**Requirement**
Keep only the lines of the data below that contain "computer", and copy them.

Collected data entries
▼
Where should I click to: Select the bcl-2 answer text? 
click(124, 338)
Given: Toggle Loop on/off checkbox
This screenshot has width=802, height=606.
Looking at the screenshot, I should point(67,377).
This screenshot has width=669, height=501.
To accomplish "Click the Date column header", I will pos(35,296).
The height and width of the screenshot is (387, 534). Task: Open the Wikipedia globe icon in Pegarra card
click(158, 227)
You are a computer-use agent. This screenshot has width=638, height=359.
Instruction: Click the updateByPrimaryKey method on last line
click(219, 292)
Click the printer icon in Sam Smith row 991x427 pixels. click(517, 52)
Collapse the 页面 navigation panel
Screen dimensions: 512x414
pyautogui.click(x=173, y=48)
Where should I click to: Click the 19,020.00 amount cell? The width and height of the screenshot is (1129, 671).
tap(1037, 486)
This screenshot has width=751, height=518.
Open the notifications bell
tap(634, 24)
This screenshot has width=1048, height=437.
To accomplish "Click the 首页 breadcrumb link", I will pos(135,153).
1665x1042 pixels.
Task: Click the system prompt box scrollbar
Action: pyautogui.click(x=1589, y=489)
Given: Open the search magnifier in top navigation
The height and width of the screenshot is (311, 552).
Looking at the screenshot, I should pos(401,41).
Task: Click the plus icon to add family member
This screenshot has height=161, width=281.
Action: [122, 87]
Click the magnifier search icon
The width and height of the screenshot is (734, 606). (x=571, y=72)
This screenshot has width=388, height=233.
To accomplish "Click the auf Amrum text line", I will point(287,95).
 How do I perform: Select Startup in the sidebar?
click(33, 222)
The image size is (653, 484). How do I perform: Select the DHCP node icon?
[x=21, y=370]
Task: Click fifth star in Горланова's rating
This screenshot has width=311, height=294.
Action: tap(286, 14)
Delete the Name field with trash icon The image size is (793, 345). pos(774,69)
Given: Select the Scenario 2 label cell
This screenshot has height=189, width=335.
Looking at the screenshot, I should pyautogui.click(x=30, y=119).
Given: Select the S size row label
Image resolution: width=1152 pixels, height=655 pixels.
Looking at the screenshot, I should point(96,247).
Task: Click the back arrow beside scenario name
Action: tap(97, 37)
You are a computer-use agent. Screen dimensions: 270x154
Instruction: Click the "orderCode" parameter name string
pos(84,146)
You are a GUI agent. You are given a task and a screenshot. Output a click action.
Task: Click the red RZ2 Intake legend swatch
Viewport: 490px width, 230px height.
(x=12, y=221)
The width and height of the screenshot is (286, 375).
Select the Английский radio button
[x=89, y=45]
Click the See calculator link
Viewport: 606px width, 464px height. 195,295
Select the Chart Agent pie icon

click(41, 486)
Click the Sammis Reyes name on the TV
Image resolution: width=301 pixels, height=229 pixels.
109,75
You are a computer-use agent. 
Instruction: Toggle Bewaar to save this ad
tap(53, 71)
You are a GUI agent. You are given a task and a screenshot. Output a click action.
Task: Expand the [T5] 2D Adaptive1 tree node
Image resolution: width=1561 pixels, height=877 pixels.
▲
**Result**
You are a computer-use agent. This screenshot has width=638, height=359.
You are a computer-use agent. Screen dimensions: 270x154
You are a computer-use agent. 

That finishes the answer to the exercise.